Events

In conversation with Cynthia Schneider

ambassador-talk

Date & Time

Mon 23 Sep 2024
5:00pm – 6:00pm

Location

Block F Level 3 #F307

Admission

Free, register here

Type

Lecture / Talk

Synopsis:
Ambassador Cynthia P. Schneider will discuss the 2024 US presidential elections and how the results might impact US cultural relations with Asia.

Attendees are encouraged to refer to here and here for two of Cynthia’s recent pieces to help set up the discussion.

About the speaker

Ambassador Cynthia P. Schneider PhD teaches, publishes, and speaks about the importance of culture in diplomacy and international affairs, while putting these ideas into practice everywhere from war zones to Hollywood writers’ rooms.

At Georgetown University she teaches courses in Diplomacy and Culture and co-directs the Laboratory for Global Performance and Politics, a joint signature initiative between Georgetown’s School of Foreign Service and College of Arts and Sciences, with the mission of humanising global politics through the power of performance.

Before becoming an Ambassador and focusing on cultural diplomacy, Dr Schneider taught art history at Georgetown, and published and organised exhibitions (National Gallery of Art; Museum of Fine Arts, Boston; Metropolitan Museum of Art) on seventeenth century Dutch art and Rembrandt.

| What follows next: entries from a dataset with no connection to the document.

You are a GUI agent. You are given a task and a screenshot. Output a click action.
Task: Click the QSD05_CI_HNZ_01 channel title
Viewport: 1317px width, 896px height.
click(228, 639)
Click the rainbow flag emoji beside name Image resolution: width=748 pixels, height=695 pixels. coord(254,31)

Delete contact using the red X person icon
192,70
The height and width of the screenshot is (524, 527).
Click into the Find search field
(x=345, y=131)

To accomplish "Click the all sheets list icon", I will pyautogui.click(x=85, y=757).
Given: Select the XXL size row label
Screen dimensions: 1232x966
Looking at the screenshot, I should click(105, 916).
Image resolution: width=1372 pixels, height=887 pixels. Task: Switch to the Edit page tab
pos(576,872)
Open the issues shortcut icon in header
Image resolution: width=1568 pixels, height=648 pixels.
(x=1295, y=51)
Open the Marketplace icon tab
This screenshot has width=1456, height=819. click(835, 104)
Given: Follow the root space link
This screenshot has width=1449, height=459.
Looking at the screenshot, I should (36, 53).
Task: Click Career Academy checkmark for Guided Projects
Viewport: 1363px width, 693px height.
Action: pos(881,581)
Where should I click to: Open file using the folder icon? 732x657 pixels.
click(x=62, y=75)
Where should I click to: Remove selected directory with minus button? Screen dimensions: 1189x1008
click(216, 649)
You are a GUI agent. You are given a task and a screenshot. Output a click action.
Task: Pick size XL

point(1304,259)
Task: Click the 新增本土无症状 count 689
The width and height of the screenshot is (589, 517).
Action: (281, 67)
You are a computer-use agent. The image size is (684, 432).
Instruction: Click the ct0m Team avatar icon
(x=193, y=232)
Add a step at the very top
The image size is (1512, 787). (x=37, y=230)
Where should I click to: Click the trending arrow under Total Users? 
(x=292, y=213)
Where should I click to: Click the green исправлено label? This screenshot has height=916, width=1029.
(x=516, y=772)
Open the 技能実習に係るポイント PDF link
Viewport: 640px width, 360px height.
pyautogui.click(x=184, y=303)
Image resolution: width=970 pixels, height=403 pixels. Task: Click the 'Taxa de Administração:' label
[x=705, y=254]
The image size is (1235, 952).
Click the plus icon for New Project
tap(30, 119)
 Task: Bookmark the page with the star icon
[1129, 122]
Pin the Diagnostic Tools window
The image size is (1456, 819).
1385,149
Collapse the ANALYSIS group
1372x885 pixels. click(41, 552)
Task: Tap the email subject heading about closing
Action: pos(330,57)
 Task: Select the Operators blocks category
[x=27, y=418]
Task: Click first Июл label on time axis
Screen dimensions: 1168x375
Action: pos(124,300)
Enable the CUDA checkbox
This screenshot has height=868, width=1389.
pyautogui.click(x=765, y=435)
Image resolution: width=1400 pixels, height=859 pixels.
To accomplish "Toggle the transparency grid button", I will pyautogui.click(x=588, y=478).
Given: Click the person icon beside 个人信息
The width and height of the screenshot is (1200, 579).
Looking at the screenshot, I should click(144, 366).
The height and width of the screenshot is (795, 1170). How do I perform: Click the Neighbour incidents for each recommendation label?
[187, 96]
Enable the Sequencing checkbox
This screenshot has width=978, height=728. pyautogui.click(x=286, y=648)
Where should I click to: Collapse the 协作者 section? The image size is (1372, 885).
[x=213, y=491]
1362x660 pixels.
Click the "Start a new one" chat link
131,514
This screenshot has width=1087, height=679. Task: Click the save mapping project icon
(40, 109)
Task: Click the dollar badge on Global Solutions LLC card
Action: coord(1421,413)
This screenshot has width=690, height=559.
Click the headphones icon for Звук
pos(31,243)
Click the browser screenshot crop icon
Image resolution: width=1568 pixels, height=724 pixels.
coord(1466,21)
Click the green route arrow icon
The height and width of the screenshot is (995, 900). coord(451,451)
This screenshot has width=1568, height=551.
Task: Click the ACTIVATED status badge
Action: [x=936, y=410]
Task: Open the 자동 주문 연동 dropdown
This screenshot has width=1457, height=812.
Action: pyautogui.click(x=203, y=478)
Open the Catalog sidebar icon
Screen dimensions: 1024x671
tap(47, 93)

Professor Schneider also co-directs the Timbuktu Renaissance, a Mali-based platform for countering extremism and promoting peace and development through a focus on culture.

Dr Schneider publishes and speaks frequently on topics related to arts, culture, and media and international affairs. Her writings range from articles for the Los Angeles Times, CNN.com, TIME, and Foreign Policy to policy papers for the Brookings Institution. She has spoken at TED and TEDx, as well as at universities, conferences, and festivals around the world. Her current book in progress is Why Culture Matters: Re-Imagining Diplomacy, to be published by Georgetown University Press.

From 1998 to 2001, she served as US Ambassador to the Netherlands, during which time she led initiatives in cultural diplomacy, biotechnology, cyber security, environment and education. For example, Dr. Schneider hosted the American delegation to COP6, held in November 2000 in The Hague; initiated the North Sea Jazz Jam Sessions, hosted by the US Embassy; developed the Dutch-American World War II memories project “Remember the Past; Imagine the Future”; co-hosted with the Rand Corporation a cyber security conference, featuring Esther Dyson; .and was invited to deliver the keynote speech, in Dutch, to the Queen, the Cabinet, and Parliament on 5 May 2000, commemorating the end of World War II.

Professor Schneider has BA and PhD from Harvard University.